Features for running a spool directory
Hi, I forked ft8_lib a while ago and made some minor tweaks to run it with my ka9q-radio multichannel SDR. Recently I've made much more substantial tweaks to turn it into a daemon that processes files out of a spool directory. When started, it processes any existing wav files in the directory and then waits for more to appear using the inotify() system call. Decoded spots appear on standard output, which on my systems gets appended to /var/log/ft8.log or /var/log/ft4.log. Errors and tracing appear on standard error, which goes into the journal or syslog. By default, successfully decoded files are deleted after decoding.
Although one instance is plenty fast to handle every HF band simultaneously, I do use full blown locking to allow you to run multiple decoder instances should you need more parallelism. Because the decoder runs independently of the file recording service, you can independently control the degree of parallelism.
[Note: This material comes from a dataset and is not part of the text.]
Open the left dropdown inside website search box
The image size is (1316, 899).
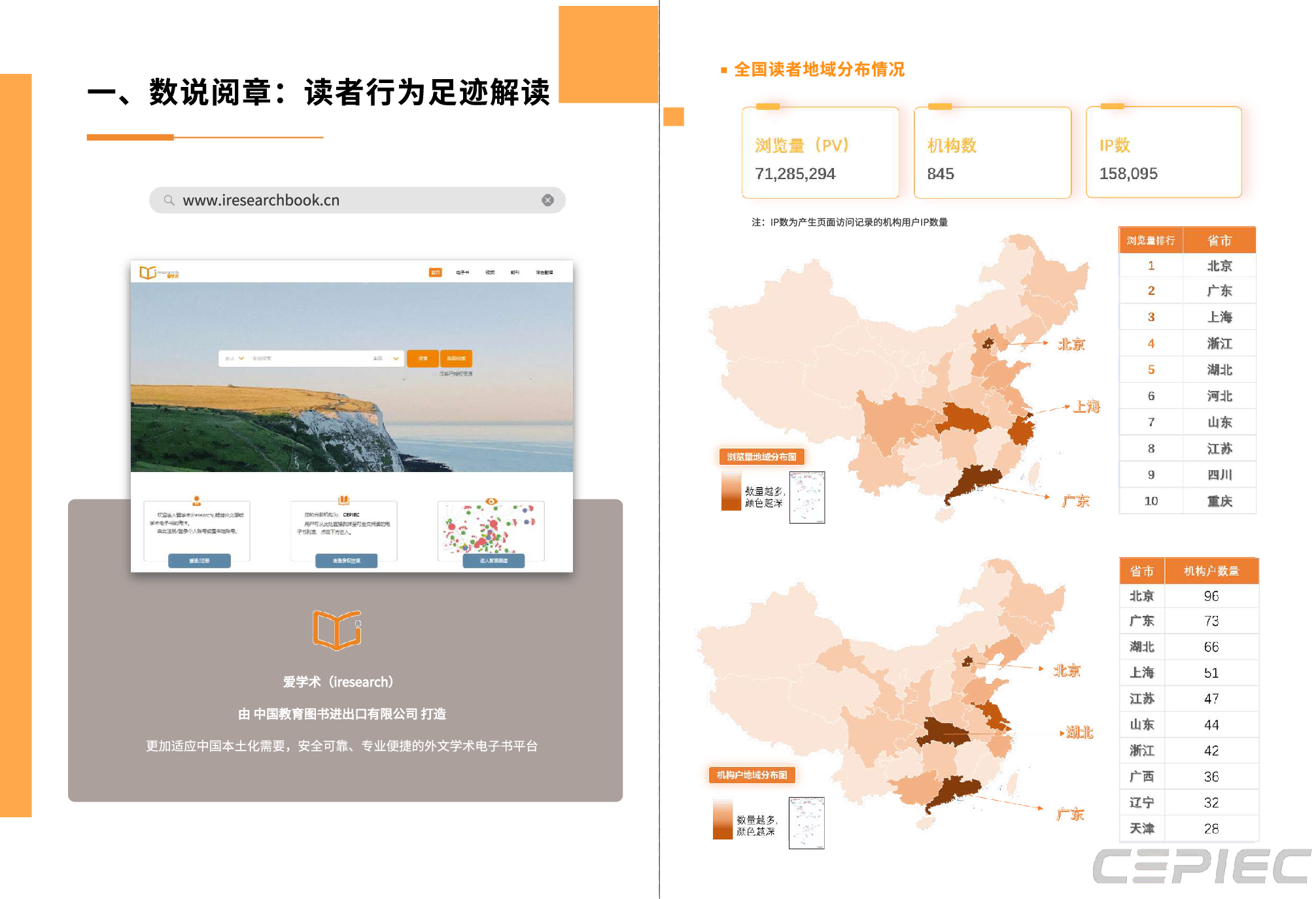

If you're interested in these enhancements, I'd be happy to generate some pull requests. I see you've made some of your own since my fork and I'd like them merge them into my stuff too.
If I remember correctly, this project originally was written for STM32 microcontroller and only because @kgoba write excellent and portable code, it is possible to compile and run ft8_lib on big computers. Make any additions in a way that your code will not break compatibility for MCUs.
Very reasonable request. How about if I isolate my code to a separate file that's linked only when decoding from a spool directory, and a stub front end is written for compatibility with the previous interface? There'd be a common entry point to the actual decoder that takes a loaded buffer, size, ft8/ft4 flag, sample rate, frequency search limits, etc. Phil Gladstone has found that the decoder is easy to modify to search a wider frequency range when the sample rate is increased, and I'd like to use that to search both the "standard" and adjacent ad-hoc segments on each band used for fox/hound DXpeditions, etc. Right now I'm running separate decoders on each, and sometimes I get duplicate decodes when a station lands near the border of two adjacent decoder channels. He's also found some "out of channel" operations.